The effect of creatine supplementation
When creatine is ingested in larger doses (i.e. via consumption of creatine pills, powders and liquids bought at supplement stores), it does more than just provide energy. More creatine than usual in your system will have other effects as well. You will experience more power output and muscular endurance during your workouts because your muscles will have more of this primary energy resource to use. Additional creatine also causes water retention in muscle. When creatine is no longer consumed via supplementation, the extra water leaves the muscles. Many people reduce creatine's reputation to something that just fills the muscles with water. This is because it makes the muscles look larger when they are filled with water from the creatine and then makes the muscles look smaller in comparison when the water leaves the muscle. It is true that creatine does this, but its water retention properties are beneficial to muscle growth. This is because the extra water retention in the muscles creates more space for the muscle to grow. Additionally, extra muscle size (from water retention) means that more nutrients can enter the muscle through the blood stream, and waste products are much easier removed. As explained earlier, the extra creatine that is available to muscle because of supplementation means that muscles are able to generate more power for longer periods of time.

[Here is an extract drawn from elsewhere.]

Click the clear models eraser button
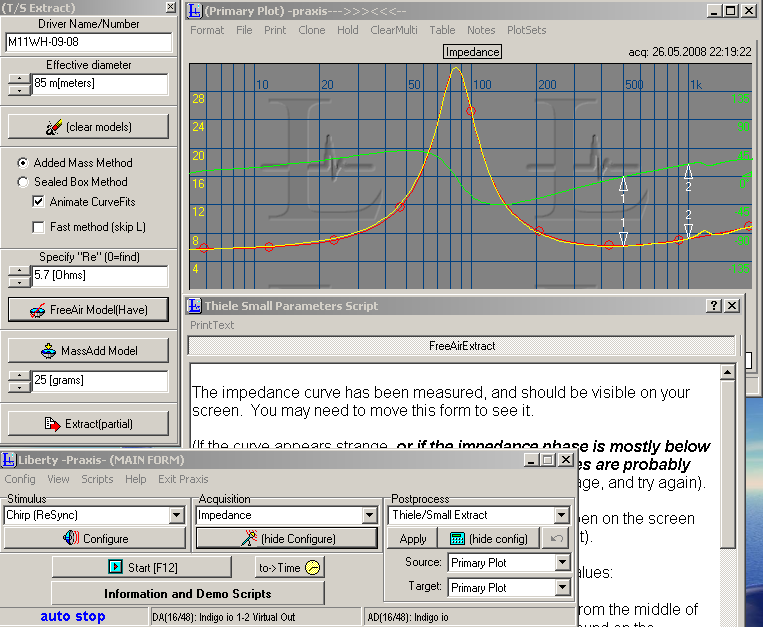Viewport: 763px width, 627px height. [x=88, y=127]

So creatine equals higher output, recovery and size. Are there any side effects?
Firstly, creatine causes water retention in the muscles. As discussed, this is a good thing. However, this will lead to increased hydration needs as the body scrambles for water to fill its muscles. Therefore, that you need to make sure that you are drinking enough water when using creatine so that you can have the best effect. If you don't drink enough water when using creatine, there will be a water shortfall. Your body can either account for this by taking water away from the muscles (which could lead to muscle break down) or from other organs in the body (like the brain, leading to headaches. Decreased water flow can also affect the kidneys). A good rule of thumb is to make sure that you never get thirsty when using creatine. If you are thirsty, chances are that you are already in a water shortfall (especially when using creatine).
Creatine in its pure supplement form (creatine monohydrate) can also cause water retention in the gut when it is ingested. This varies from person to person, though, which is why different people react differently to different types of creatine. Some people can experience diarrhea or nausea from creatine monohydrate when others don't have any problems at all. Also, some people have better effects with creatine HCL than with creatine ethyl ester, and for some it's the other way around.

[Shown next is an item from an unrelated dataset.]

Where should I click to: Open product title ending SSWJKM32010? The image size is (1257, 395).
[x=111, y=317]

If you want to find out more about the popular forms of creatine available and their differences, read all about creatine and its different forms.
Creatine is rumored to damage kidneys; however studies on the subject have shown conflicting findings. My personal opinion is that it will not damage your kidneys, as long as you stay optimally hydrated (that means no alcohol while using creatine, up to one week after using it), and as long as you have no pre-existing kidney complications.
If you stay well hydrated and use creatine at the right doses, creatine is beneficial to muscle growth without being dangerous. It that is the case, then why cycle creatine instead of using it continually?
The reason why creatine should be cycled is because it is non-essential. Essential nutrients like protein should not be cycled because muscle cannot grow without it. Additionally, essential nutrients need to come from external sources to be used in the body. Creatine, however, is made in the body on its own. Our bodies are efficient at adapting. When creatine is supplemented for a long period of time, the body will slow down the production of its own creatine, since it is already getting so much of it elsewhere. Secondly, the body will start to build up a resistance to the extra creatine, meaning that it will take more creatine to achieve the same effect as it did previously. Thirdly, muscle can develop a dependence on the increased use of creatine over time. This will mean they will need an ever-increasing, constant flow of new creatine to maintain output and growth. People who have supplemented with creatine for too long and then stop might find decreases in size and strength before their bodies re-adapt and are able to grow again without using it.
That last bit sounds risky. Should I supplement with creatine at all or rather not take the risk?
The potential benefits of increased size, power and recovery are great, and the risk of decreased sensitivity, increased dependence and decreased production are small in comparison, if used the right way (hydration, dosage, cycling). By using creatine for up to two months, ceasing usage for one month and continuing usage again (a 2-month-on, 1-month-off cycle), you get the benefits without the risks when done correctly. STAY STRONG!